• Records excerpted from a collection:
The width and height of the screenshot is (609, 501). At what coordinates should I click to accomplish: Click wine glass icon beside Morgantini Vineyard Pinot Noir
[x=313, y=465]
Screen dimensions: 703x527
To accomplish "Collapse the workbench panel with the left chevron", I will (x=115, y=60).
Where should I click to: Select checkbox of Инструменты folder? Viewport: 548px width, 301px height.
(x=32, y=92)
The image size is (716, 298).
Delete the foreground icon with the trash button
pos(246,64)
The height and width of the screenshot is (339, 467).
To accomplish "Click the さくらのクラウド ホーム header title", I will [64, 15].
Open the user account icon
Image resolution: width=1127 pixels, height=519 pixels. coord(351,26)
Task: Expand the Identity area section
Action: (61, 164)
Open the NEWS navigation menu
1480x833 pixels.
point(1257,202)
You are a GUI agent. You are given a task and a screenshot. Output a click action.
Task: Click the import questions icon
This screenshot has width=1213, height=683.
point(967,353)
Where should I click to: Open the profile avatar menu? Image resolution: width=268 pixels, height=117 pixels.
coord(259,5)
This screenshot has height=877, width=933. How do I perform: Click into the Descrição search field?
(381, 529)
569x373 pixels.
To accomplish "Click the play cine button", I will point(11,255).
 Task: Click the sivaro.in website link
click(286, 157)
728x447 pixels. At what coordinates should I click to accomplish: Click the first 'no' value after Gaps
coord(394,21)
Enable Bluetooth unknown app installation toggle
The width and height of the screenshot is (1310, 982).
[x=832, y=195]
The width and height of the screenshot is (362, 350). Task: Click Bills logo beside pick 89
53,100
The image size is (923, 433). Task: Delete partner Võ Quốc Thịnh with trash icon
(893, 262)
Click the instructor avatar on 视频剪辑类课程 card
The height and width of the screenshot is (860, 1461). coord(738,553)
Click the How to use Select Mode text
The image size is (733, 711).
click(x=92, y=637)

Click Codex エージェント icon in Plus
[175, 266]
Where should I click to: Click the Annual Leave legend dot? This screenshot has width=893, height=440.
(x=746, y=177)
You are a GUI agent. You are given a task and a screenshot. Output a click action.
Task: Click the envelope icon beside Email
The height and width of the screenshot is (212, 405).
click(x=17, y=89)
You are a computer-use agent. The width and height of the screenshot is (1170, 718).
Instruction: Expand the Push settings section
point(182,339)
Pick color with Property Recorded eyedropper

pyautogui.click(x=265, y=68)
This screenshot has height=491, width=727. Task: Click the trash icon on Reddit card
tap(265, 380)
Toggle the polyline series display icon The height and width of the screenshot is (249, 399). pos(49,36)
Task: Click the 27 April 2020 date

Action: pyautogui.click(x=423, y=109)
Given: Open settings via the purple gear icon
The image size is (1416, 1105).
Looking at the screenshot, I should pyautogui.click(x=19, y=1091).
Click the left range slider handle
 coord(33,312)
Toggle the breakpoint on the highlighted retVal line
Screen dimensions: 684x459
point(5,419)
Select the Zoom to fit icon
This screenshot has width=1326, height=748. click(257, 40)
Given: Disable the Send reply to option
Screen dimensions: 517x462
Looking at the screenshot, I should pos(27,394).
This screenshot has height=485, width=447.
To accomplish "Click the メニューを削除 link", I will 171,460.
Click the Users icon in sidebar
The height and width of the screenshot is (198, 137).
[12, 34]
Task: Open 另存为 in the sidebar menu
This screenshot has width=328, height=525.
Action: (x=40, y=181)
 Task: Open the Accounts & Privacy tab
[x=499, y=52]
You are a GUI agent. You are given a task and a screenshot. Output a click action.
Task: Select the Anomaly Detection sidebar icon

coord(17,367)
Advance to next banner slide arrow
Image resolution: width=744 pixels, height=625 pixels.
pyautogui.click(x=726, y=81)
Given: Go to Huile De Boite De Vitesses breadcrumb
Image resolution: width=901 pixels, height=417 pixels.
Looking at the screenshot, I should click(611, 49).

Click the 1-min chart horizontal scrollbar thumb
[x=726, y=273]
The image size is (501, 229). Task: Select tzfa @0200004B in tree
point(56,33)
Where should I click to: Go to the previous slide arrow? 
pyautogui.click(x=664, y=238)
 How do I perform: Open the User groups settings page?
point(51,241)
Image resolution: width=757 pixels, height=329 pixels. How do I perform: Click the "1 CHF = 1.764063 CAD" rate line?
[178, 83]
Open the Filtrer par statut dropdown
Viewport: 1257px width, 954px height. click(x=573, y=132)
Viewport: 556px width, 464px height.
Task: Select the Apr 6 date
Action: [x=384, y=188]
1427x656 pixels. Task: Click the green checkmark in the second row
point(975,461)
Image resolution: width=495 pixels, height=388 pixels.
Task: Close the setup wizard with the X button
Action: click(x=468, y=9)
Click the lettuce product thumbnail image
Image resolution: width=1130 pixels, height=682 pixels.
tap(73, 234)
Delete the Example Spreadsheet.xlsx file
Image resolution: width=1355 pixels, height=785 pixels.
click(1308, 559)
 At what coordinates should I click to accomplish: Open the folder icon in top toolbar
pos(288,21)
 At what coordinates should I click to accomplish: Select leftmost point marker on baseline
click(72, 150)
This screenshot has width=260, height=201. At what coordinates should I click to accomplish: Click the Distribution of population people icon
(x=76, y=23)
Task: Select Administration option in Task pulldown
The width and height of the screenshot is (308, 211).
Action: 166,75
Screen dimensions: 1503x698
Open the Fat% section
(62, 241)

• WHAT IS EXPECTED: Repeat exactly, please, each line from the beginning of the data through the line with "Screen dimensions: 703x527" in it, and only those lines.

• OUTPUT OF THE TASK:
The width and height of the screenshot is (609, 501). At what coordinates should I click to accomplish: Click wine glass icon beside Morgantini Vineyard Pinot Noir
[x=313, y=465]
Screen dimensions: 703x527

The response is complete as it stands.